Le contaba lo mucho que me fastidiaba -en las clases de español- el estereotipo de la “familia hispana extendida” representada como gente conviviendo en racimos apretados. En mi opinión, esos perfiles eran convenientes para el vocabulario pero inexactos desde la variedad de las familias en el mundo.
Emilce no compartía mi punto de vista. A ella le encantaba la idea de la familia extendida y -de hecho- empezó a contarme de su infancia con los primos, los juegos, las risas, las tartas de la abuela en el asadito de los fines de semana. Una evocación muy querida para ella de toda la familia disfrutando y colaborando, casi-casi como las imágenes que yo cuestionaba.
Los argentinos llaman “asado” a lo que los venezolanos llamamos “parrilla”, es decir, esa suerte de fiesta cocinando carnes en algún artefacto con rejilla, casi siempre al aire libre. El diminutivo “asadito” vendría, estoy segura, por el recuerdo afectuoso.
Yo, que vengo de una familia divertida pero explosiva, me imaginaba un “asadito” que podía terminar igualmente con un atracón de risas y carnes o con un malentendido, cancelación, injurias y arrepentimientos. Francamente, no me identificaba con esa tierna nostalgia por las reuniones de la familia extendida.
Sin embargo, Emilce, con su idealismo por defecto, suponía que yo echaba de menos “los asaditos”, así que estuvimos estira y encoge en el diálogo hasta que tuve que salir del clóset: No, mi familia no contaba con esa estabilidad en la expresión del cariño y no, yo no extrañaba los “asaditos”. Al final, le di unos ejemplos de mi experiencia con “asaditos familiares”, le enseñé el venezolanismo “prenderse un peo” y ambas terminamos desternilladas de la risa.
Como el cuento era tan bueno, en mi próxima visita a Venezuela, lo compartí con mis familias quienes lo adoptaron jocosas. Eso pasó en el 2006, y desde entonces, cada vez que la tensión nos visita mientras organizamos en familia algo-a-muchas-manos, basta que alguien recuerde “el asadito” (con acento argentino) para que se esfume la mala baba y triunfe el humor y la tolerancia.

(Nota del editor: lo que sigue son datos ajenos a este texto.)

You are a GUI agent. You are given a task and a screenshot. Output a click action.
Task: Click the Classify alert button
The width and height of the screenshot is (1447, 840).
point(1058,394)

La expresión del “asadito” se regó como pólvora no sólo entre mi familia sino entre amigos y amigos de amigos. Justamente, la navidad pasada la escuché de unos extraños “¡cuidado! que ya está por formarse el asadito venezolano”.
Y es así que quiero recordar a Emilce. Con su afecto gigantesco y a toda prueba por su familia, la diversidad y la justicia. Especialmente, quiero honrar su memoria con esos misterios del amor que hacen que venezolanos -que no conocieron personalmente a la argentina del “asadito”- hoy eleven una plegaria por su descanso eterno. Brille para ella la luz perpetua.